=== Try it ===
Your output must reproduce all the records below precisely and contain no pictures.

=== Information shown ===
* * * * * * *

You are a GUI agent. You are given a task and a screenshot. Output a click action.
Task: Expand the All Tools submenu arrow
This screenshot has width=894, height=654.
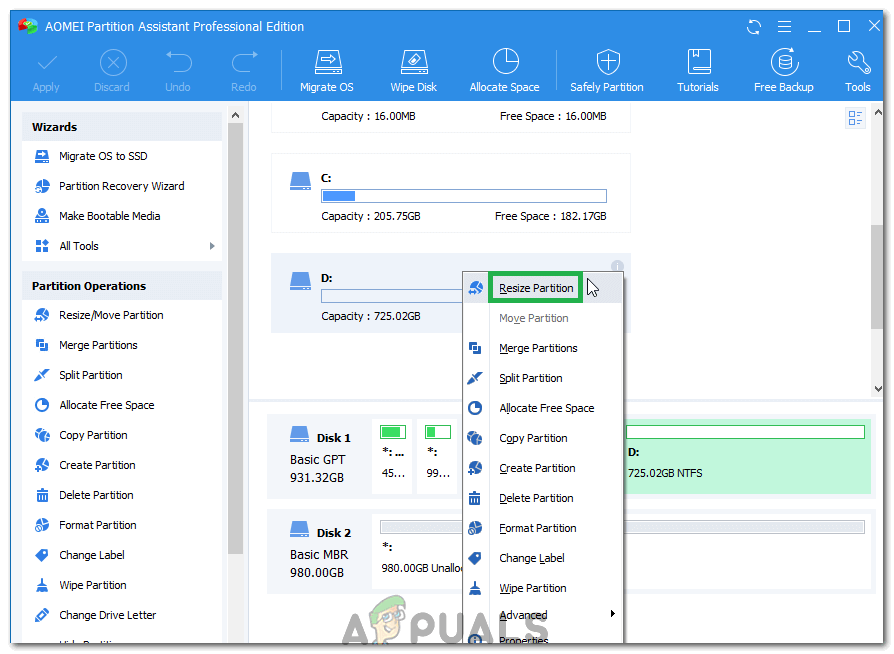pos(212,246)
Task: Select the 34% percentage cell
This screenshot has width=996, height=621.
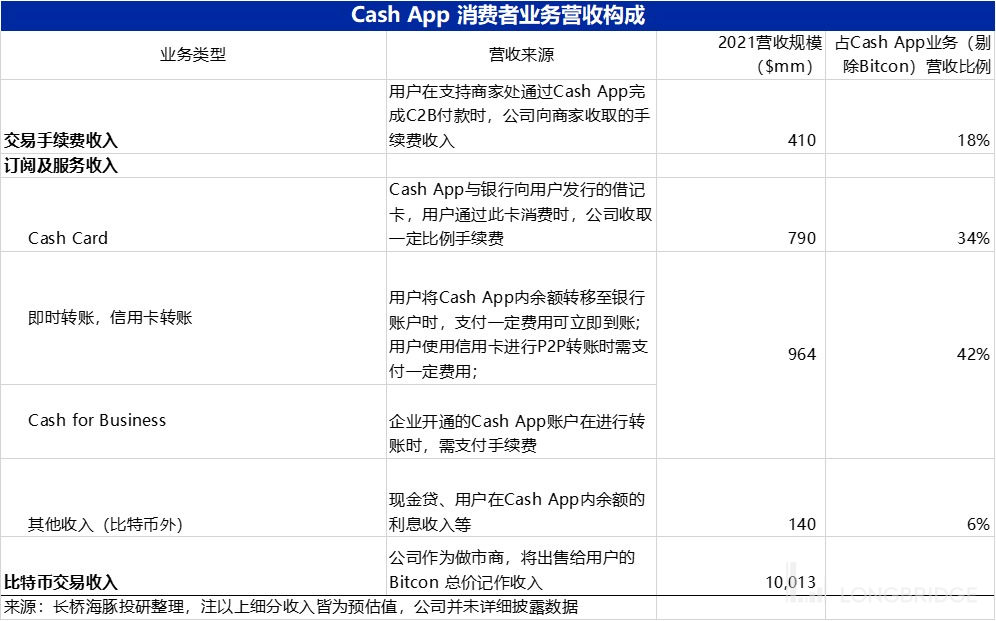Action: point(972,238)
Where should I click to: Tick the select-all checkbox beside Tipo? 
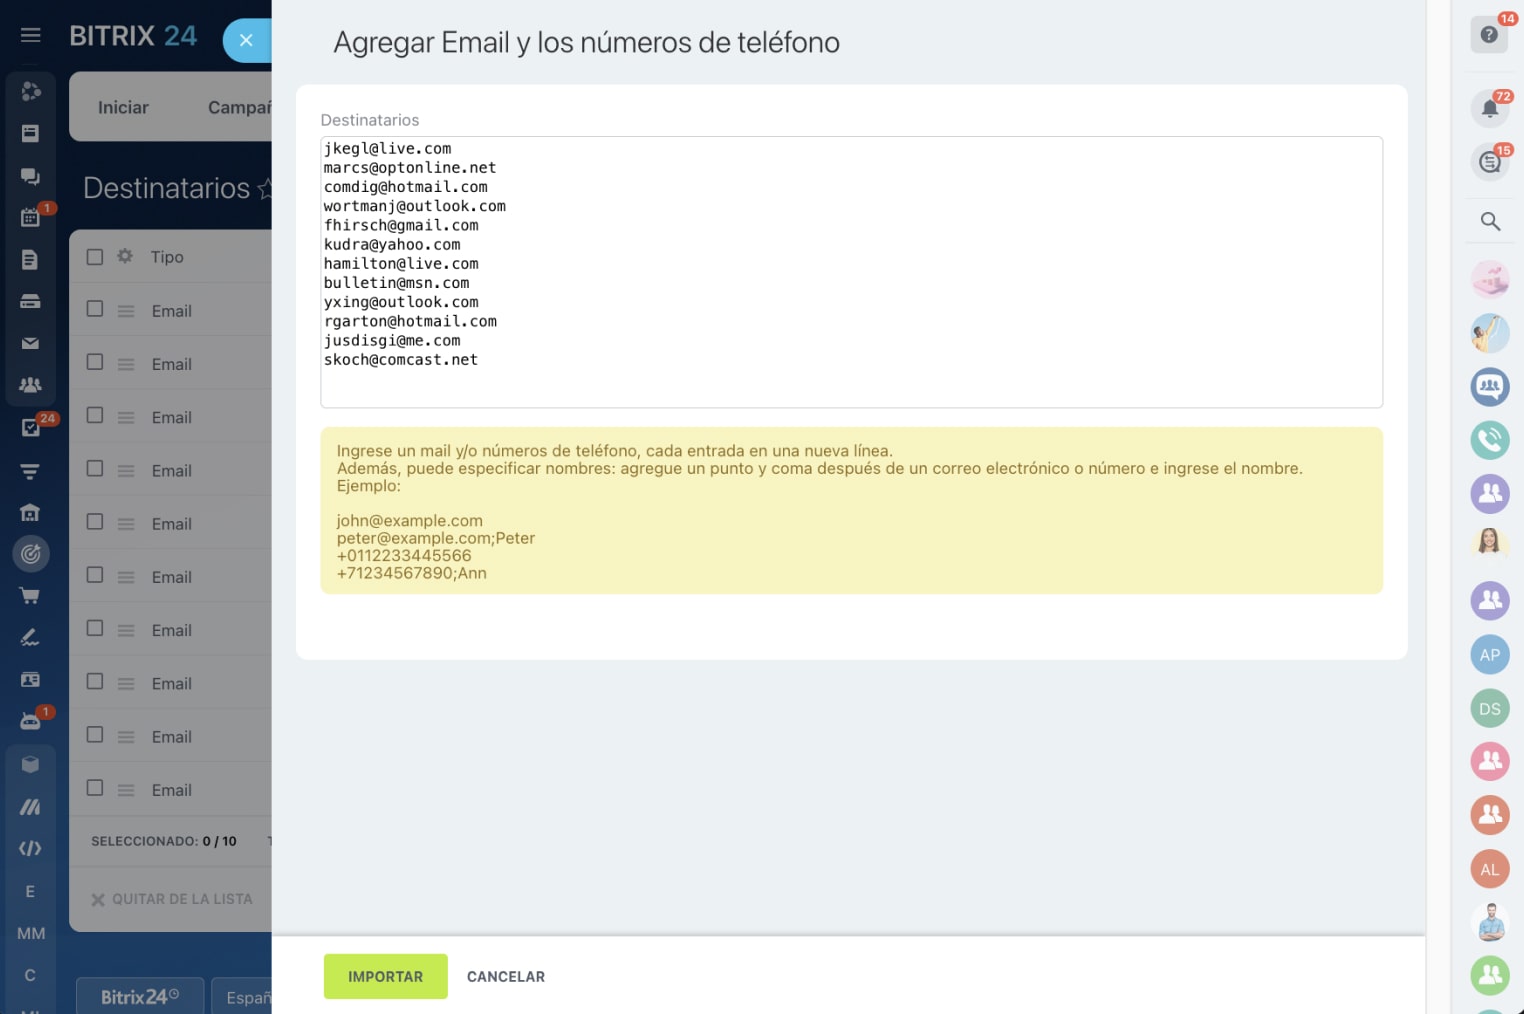pos(95,257)
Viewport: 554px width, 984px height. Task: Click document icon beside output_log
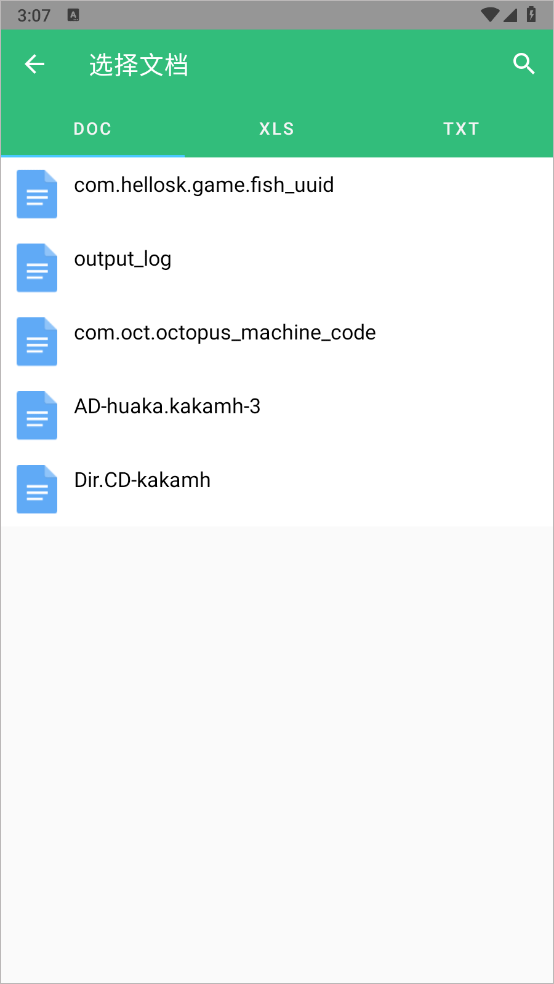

* * * * * * *

=== Exercise result ===
You are a GUI agent. You are given a task and a screenshot. Output a click action.
Task: Expand the All Tools submenu arrow
This screenshot has width=894, height=654.
pos(212,246)
Task: Select the 34% percentage cell
This screenshot has width=996, height=621.
Action: point(972,238)
Where should I click to: Tick the select-all checkbox beside Tipo? 
pos(95,257)
Viewport: 554px width, 984px height. Task: Click document icon beside output_log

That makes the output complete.